Je voudrais bien rechercher ici les raisons qui me déterminèrent alors, et, les ayant retrouvées, les exposer sans détour ; mais qu’il est difficile de bien parler de soi ! J’ai observé que la plupart de ceux qui ont laissé des Mémoires ne nous ont bien montré leurs mauvaises actions ou leurs penchants que quand, par hasard, ils les ont pris pour des prouesses ou de bons instincts, ce qui est arrivé quelquefois. C’est ainsi que le cardinal de Retz, pour atteindre à ce qu’il considère comme la gloire d’avoir été un bon conspirateur, nous avoue ses projets d’assassiner Richelieu, et nous raconte ses dévotions et ses charités hypocrites de peur de ne point passer pour un habile homme. Ce n’est pas alors l’amour du vrai qui fait parler, ce sont les travers de l’esprit qui trahissent involontairement les vices du cœur. Mais alors même qu’on veut être sincère, il est bien rare qu’on mène à bout une telle entreprise. La faute en est d’abord au public qui aime qu’on s’accuse, mais qui ne souffre pas qu’on se loue ; les amis, eux-mêmes, ont coutume d’appeler candeur aimable le mal qu’on dit de soi, et vanité incommode le bien qu’on en raconte ; de telle sorte que la sincérité devient, à ce compte, un métier fort ingrat, où l’on n’a que des pertes à faire et point de gain. Mais la difficulté est surtout dans le sujet-même ; on est trop proche de soi pour bien voir, on se perd aisément au milieu des vues, des intérêts, des idées, des goûts, et des instincts qui vous font agir. Cette multitude de petits sentiers mal connus de ceux même qui les fréquentent, empêche de bien discerner les grands chemins qu’a suivis la volonté pour arriver aux résolutions les plus importantes. Je veux cependant essayer de me retrouver dans ce labyrinthe, car il est juste de prendre enfin, vis à vis de moi-même les libertés que je me suis permises et que je me permettrai souvent envers tant d’autres.
- Première partie : interprétation philosophique
À quels obstacles se heurte, selon Tocqueville, l’exigence de sincérité ? - Deuxième partie : essai littéraire
« On est trop proche de soi pour bien voir ». La littérature permet de trouver le recul nécessaire pour « bien parler de soi » ?
JUIN 2021
Questions
- Les raisons qui poussent Tocqueville à agir sont-elles aisées à dire ? Pourquoi emploie-t-il le verbe "déterminer" ? Est-il libre de ses choix ? l’insuffisance des connaissances sur soi rend impossible la sincérité.
- Etre sincère est-ce dire la vérité ? A partir de l’exemple du Cardinal de Retz. Cherche-t-il à être sincère ou à satisfaire son amour-propre ?
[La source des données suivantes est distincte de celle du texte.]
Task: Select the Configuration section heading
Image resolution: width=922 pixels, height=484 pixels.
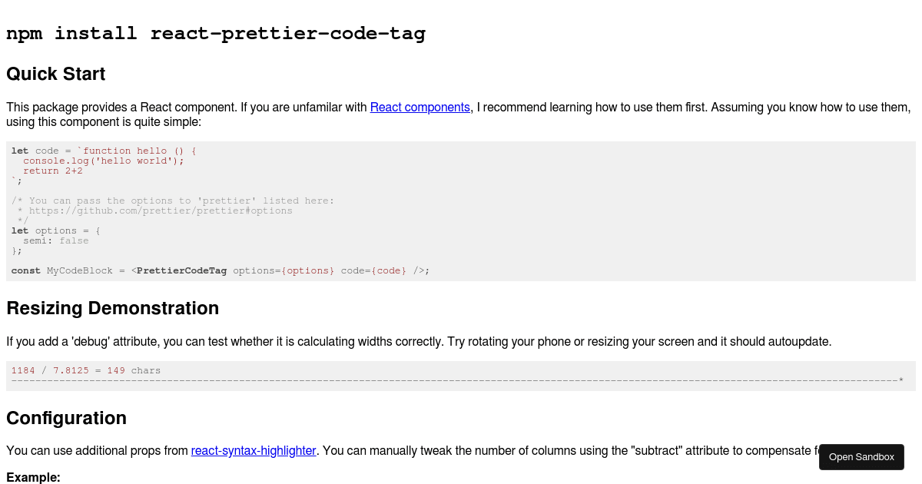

- Les mémoires sont elles des confessions ? Un aveu ? Pourquoi la sincérité peut-elle être dangereuse ou relever de la stupidité, voire de la bêtise ?
- Qu’est-ce qu’un habile homme ? Le Cardinal de Retz l’est-il vraiment ?
- Définir : "faire un détour" et "prendre des détours". Pourquoi éviter la ligne droite ? En quoi les qualités morales peuvent s’avérer dangereuses en politique ?
- La morale s’en prend aussi à ce qu’elle nomme vanité. Pourquoi cette attaque contre la singularité ? Pourquoi la morale est-elle incompatible avec le récit de soi ?
- Qu’est-ce qui gouverne le goût du public ?
- Pourquoi ne "retrouve"-t-on pas aisément les raisons de nos choix ? Tocqueville cite la volonté comme raison de nos actions. Que devient la question morale de la sincérité ?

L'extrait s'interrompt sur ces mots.